フェッセンハイム原発、10年延長許可される

原子力安全局ASNは7月4日、アルザス州フェッセンハイム原発(フェッセンアイムだが、日本で通用してる表記に従う)1号機の10年延長を正式に許可した。80kmの距離にあるアルザス州都ストラスブール市議会が4月に、ほぼ満場一致で延長反対決議をしたにもかかわらず、また、安全に関するストレステストの結果も待たずに、である。最古の1号機(加圧水型)は、コンクリ基部の薄さ、燃料プールの保護不備など、安全性に関して問題が多い。フランスは地震が少ない国だが、この地域は最大M7.2の地震の可能性がある。それに対して、この原発耐震強度はM6.7。あとは「想定外でした」とやるつもりだろうか。

前にも書いたが、延長賛成派は「圧力容器以外、すべての部品が交換可能。使用し続けても問題ない」と主張する。ところが、今日、京都大学小出助教のサイトを見て、老朽原発で一番危ないのが、取り替えのきく各部分ではなく、この圧力容器であることを知った。以下のサイトの、「7月4日、玄海原発の圧力容器の脆さについて」で詳しく説明されている。
http://hiroakikoide.wordpress.com/2011/

鉄の圧力容器は、中性子線を浴びると脆くなり、ガラスに近づく性質がある。トラブルがあって冷やそうとすると、バーンと割れてしまうから、原子炉を冷やせなくなってしまう。どの程度脆くなったか、どの程度ガラスに近づいたかを知るために、鉄のテスト片を原子炉に入れ、様子を見ながら運転しているのだそうだ。
原発が商業化された当時、耐久は30-40年と考えられていた。
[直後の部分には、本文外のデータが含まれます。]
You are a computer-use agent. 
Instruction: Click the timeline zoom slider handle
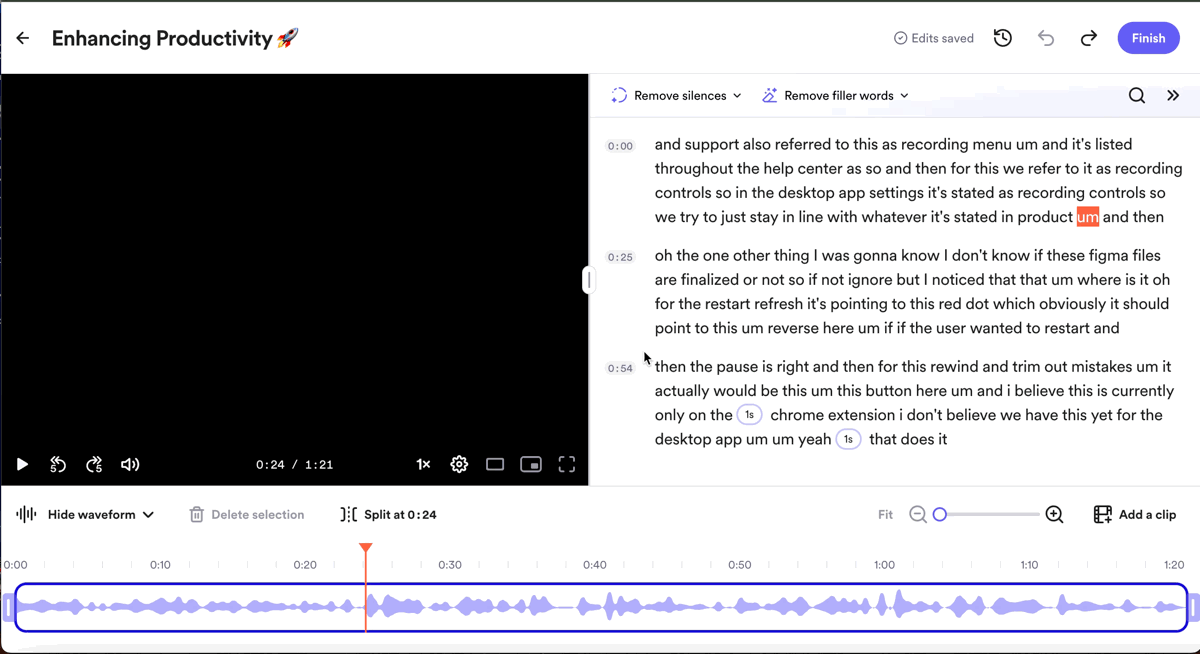click(940, 514)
おそらくテスト片の結果を見て、もうちょっと行けそうだ、と、世界各地でずるずる老朽原発の運転が延長されてきたのだろう。ある時点でガラス化が急激に進行する可能性があるかないかもわからない。まったく、「安全性をすこしずつ食いつぶしながら」(小出助教)運転しているのが現実だ。

原発の1.5km先はドイツ、40km先はスイス。脱原発を決めた両国から何らかの動きがあるのを期待したい。